● **What to produce**:
Give the lines of the records as a JSON list of strings, one string per line with blank lines left out, starting at the line containing "Click the TV news icon in sidebar" and ending at the end of the records. Leave the pictures out.

Start

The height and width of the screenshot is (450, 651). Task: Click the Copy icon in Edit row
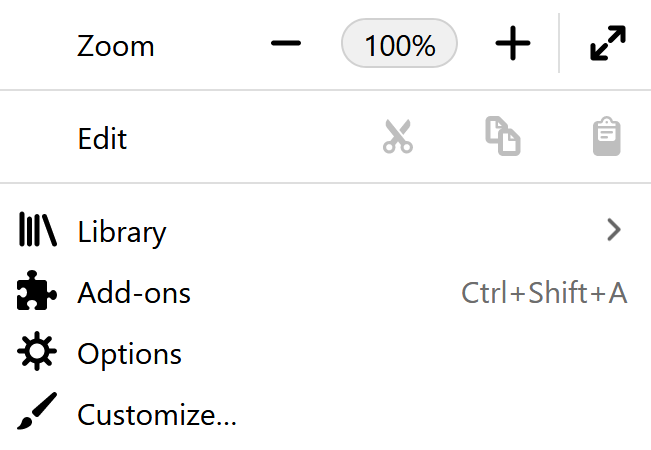[x=502, y=137]
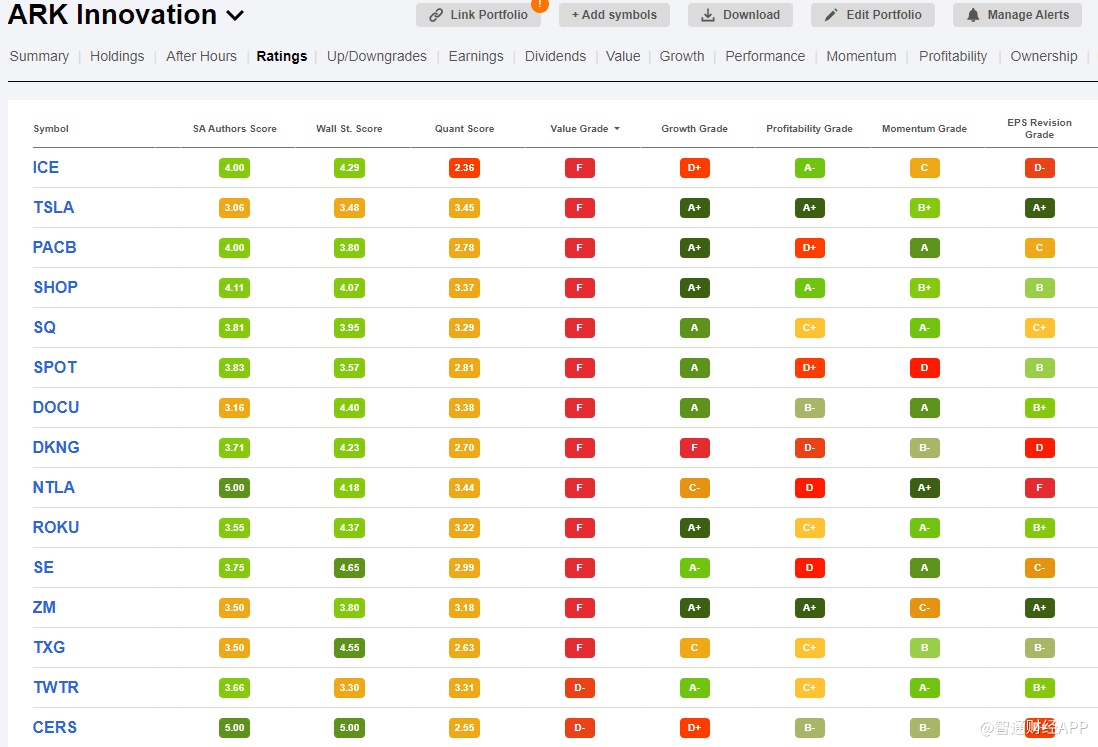Sort by the Quant Score column header

click(x=464, y=129)
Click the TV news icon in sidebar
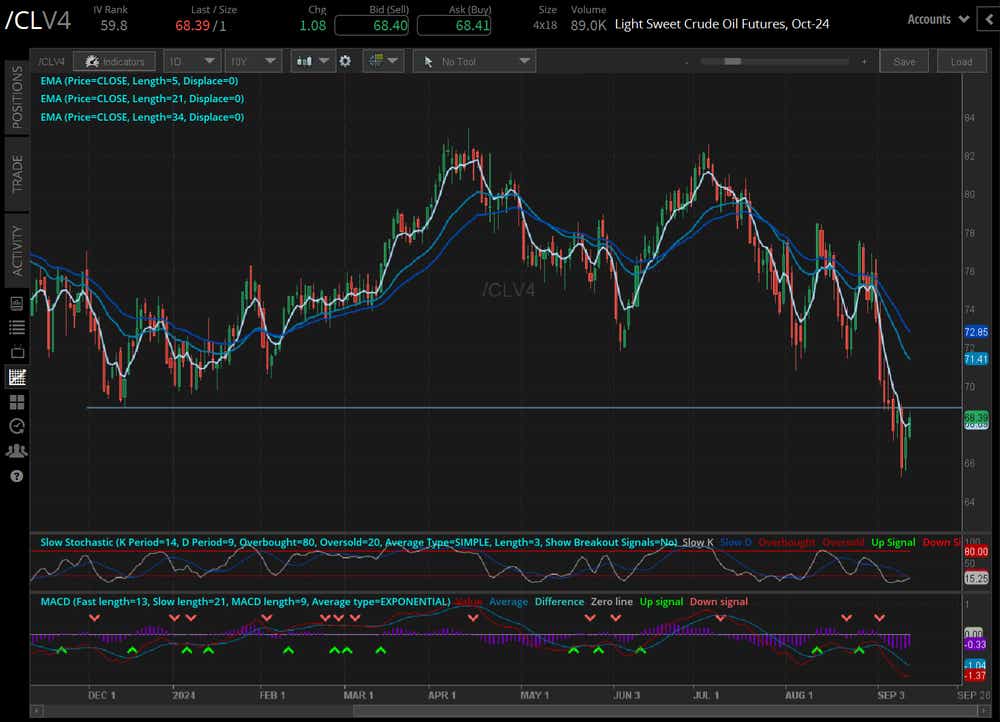The height and width of the screenshot is (722, 1000). (17, 352)
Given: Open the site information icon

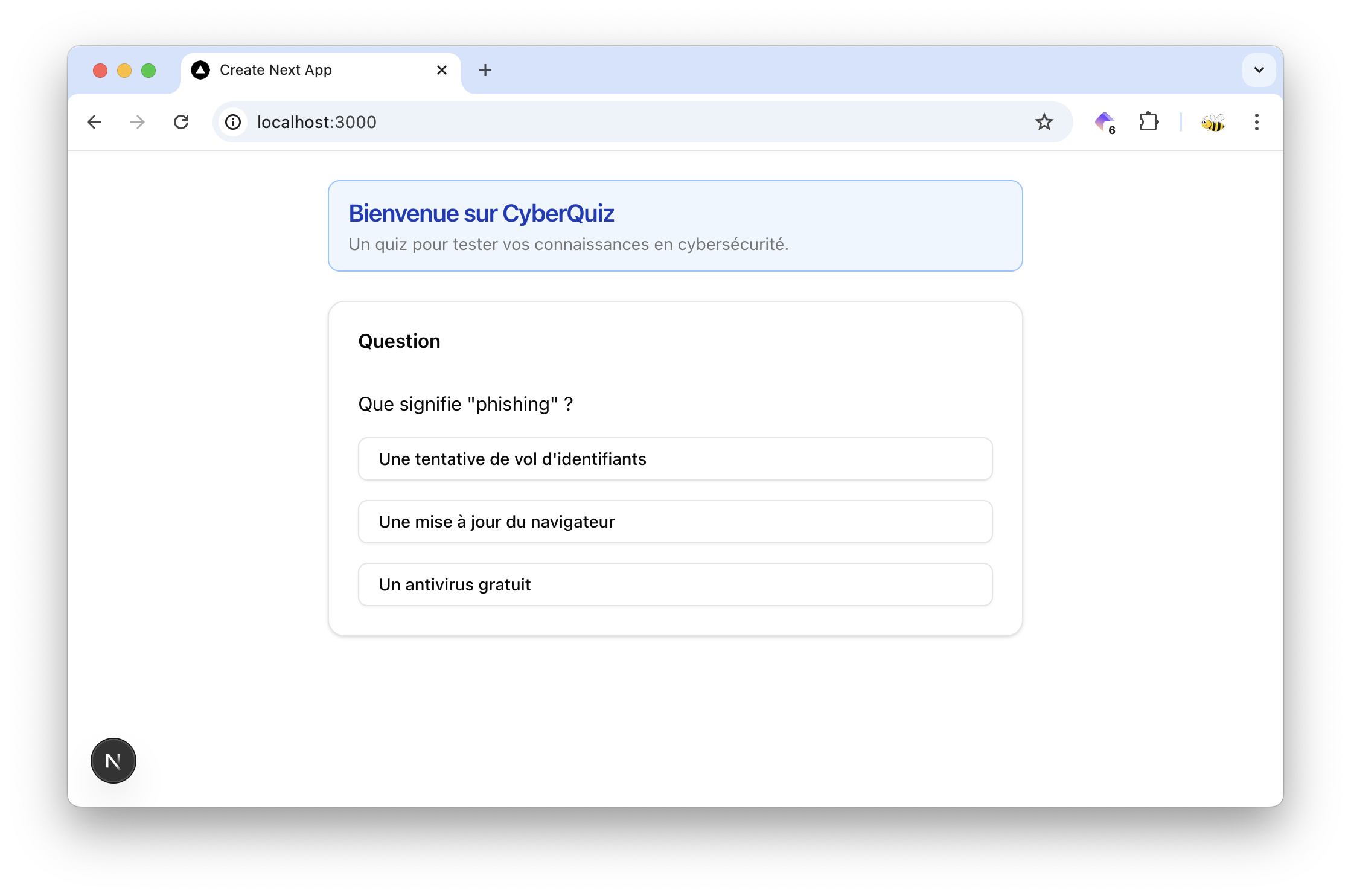Looking at the screenshot, I should [233, 122].
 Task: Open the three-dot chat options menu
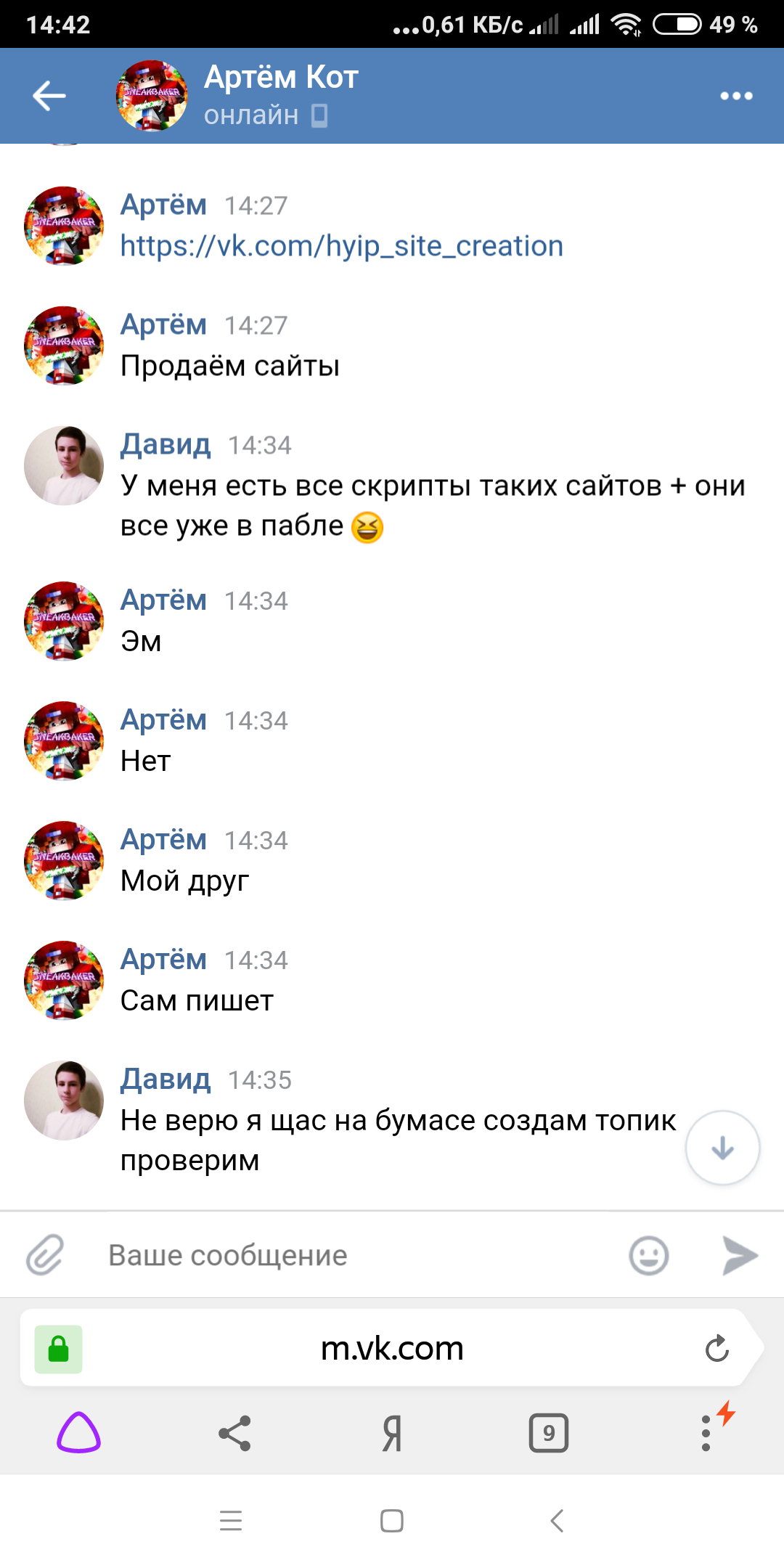pyautogui.click(x=736, y=96)
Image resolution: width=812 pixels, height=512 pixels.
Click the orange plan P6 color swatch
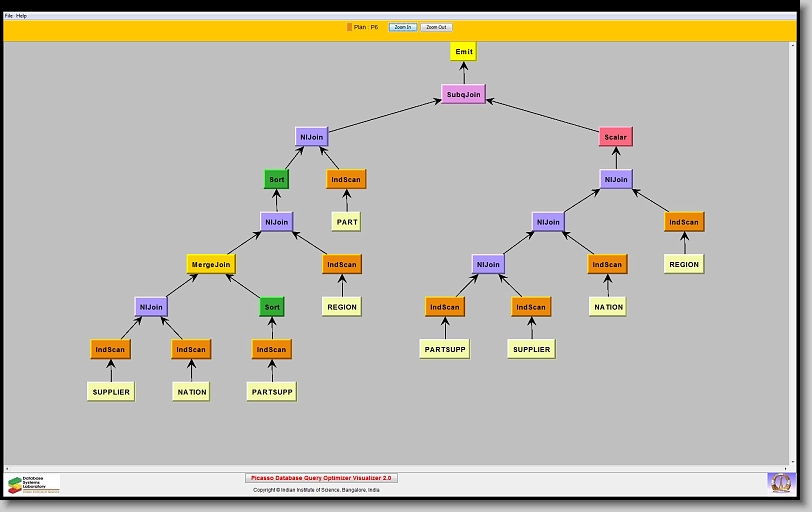pyautogui.click(x=349, y=27)
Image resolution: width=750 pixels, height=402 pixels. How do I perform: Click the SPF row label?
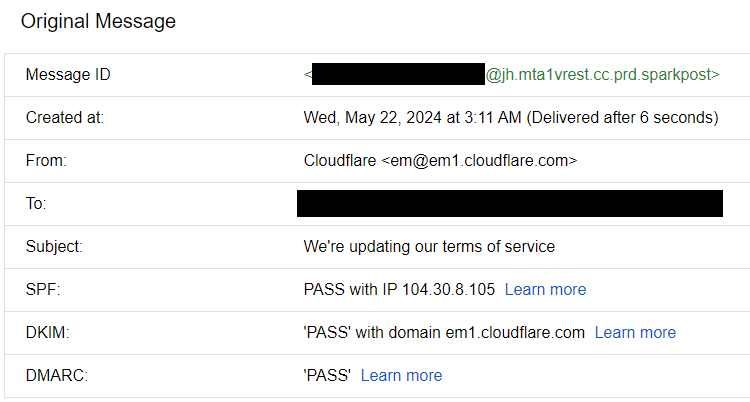pyautogui.click(x=43, y=290)
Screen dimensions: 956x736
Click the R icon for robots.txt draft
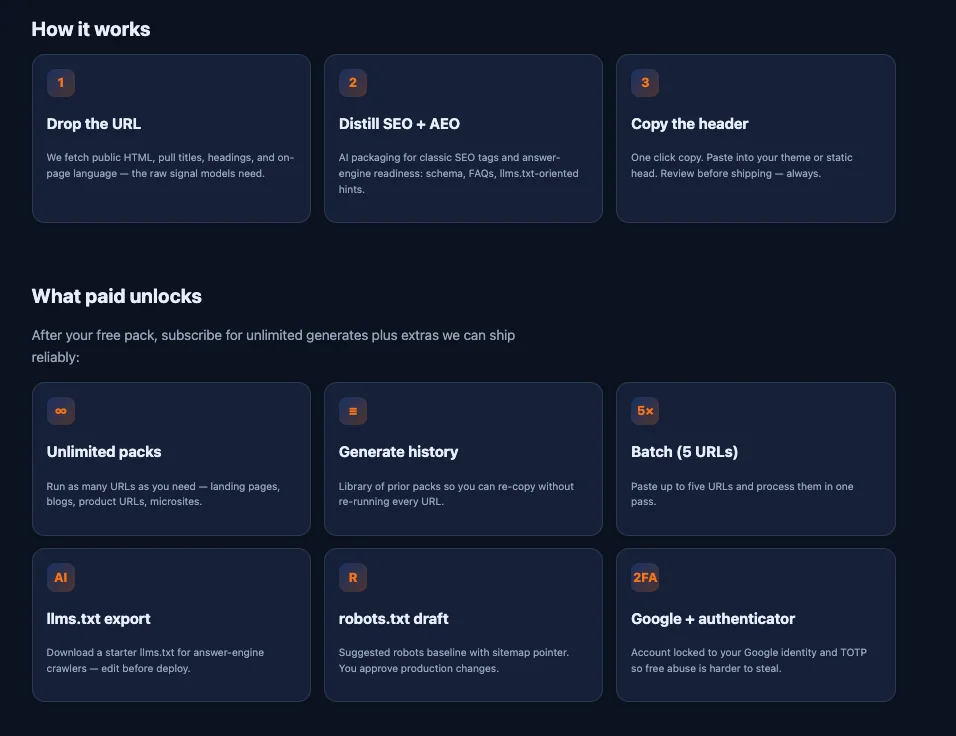pyautogui.click(x=353, y=577)
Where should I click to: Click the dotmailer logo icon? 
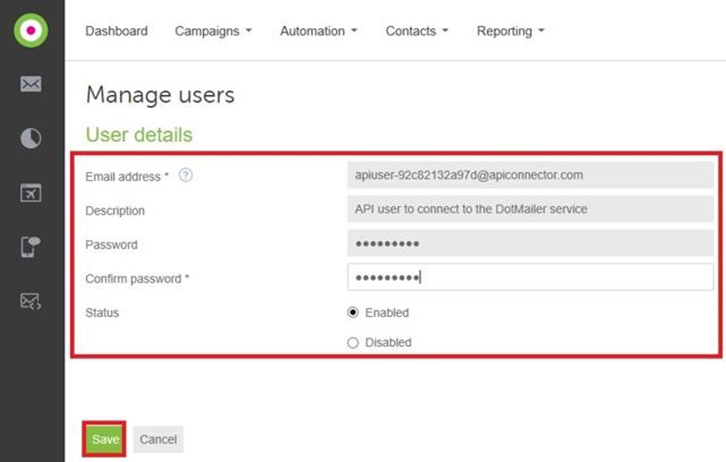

End

● **Final answer**:
[
  "Click the TV news icon in sidebar",
  "The height and width of the screenshot is (722, 1000). (17, 352)",
  "Given: Open the site information icon",
  "Looking at the screenshot, I should [233, 122].",
  " Task: Open the three-dot chat options menu",
  "pyautogui.click(x=736, y=96)",
  "Image resolution: width=812 pixels, height=512 pixels.",
  "Click the orange plan P6 color swatch",
  "pyautogui.click(x=349, y=27)",
  "Image resolution: width=750 pixels, height=402 pixels. How do I perform: Click the SPF row label?",
  "pyautogui.click(x=43, y=290)",
  "Screen dimensions: 956x736",
  "Click the R icon for robots.txt draft",
  "pyautogui.click(x=353, y=577)",
  "Where should I click to: Click the dotmailer logo icon? "
]